◆ TASK OBJECTIVE ◆
Under no circumstances alter the records; copy each one exactly.

◆ EXERCISE MATERIALS ◆
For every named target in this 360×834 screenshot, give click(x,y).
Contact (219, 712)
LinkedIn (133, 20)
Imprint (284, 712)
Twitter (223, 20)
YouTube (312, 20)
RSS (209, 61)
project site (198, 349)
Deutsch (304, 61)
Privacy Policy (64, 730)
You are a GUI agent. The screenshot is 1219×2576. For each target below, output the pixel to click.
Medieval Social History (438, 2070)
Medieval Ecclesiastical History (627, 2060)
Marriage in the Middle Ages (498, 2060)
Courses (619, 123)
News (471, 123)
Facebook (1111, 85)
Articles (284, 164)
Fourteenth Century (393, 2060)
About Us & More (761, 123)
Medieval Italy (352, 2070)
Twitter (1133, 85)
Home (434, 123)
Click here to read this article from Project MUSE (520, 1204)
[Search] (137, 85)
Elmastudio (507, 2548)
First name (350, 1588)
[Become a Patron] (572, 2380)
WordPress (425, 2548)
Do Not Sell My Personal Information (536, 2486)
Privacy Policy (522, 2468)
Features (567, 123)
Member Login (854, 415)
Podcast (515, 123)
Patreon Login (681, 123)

◆ ANSWER TO THE PROBLEM ◆
For every named target in this 360×834 screenshot, give click(x,y).
Contact (219, 712)
LinkedIn (133, 20)
Imprint (284, 712)
Twitter (223, 20)
YouTube (312, 20)
RSS (209, 61)
project site (198, 349)
Deutsch (304, 61)
Privacy Policy (64, 730)
You are a GUI agent. The screenshot is 1219×2576. For each target below, output the pixel to click.
Medieval Social History (438, 2070)
Medieval Ecclesiastical History (627, 2060)
Marriage in the Middle Ages (498, 2060)
Courses (619, 123)
News (471, 123)
Facebook (1111, 85)
Articles (284, 164)
Fourteenth Century (393, 2060)
About Us & More (761, 123)
Medieval Italy (352, 2070)
Twitter (1133, 85)
Home (434, 123)
Click here to read this article from Project MUSE (520, 1204)
[Search] (137, 85)
Elmastudio (507, 2548)
First name (350, 1588)
[Become a Patron] (572, 2380)
WordPress (425, 2548)
Do Not Sell My Personal Information (536, 2486)
Privacy Policy (522, 2468)
Features (567, 123)
Member Login (854, 415)
Podcast (515, 123)
Patreon Login (681, 123)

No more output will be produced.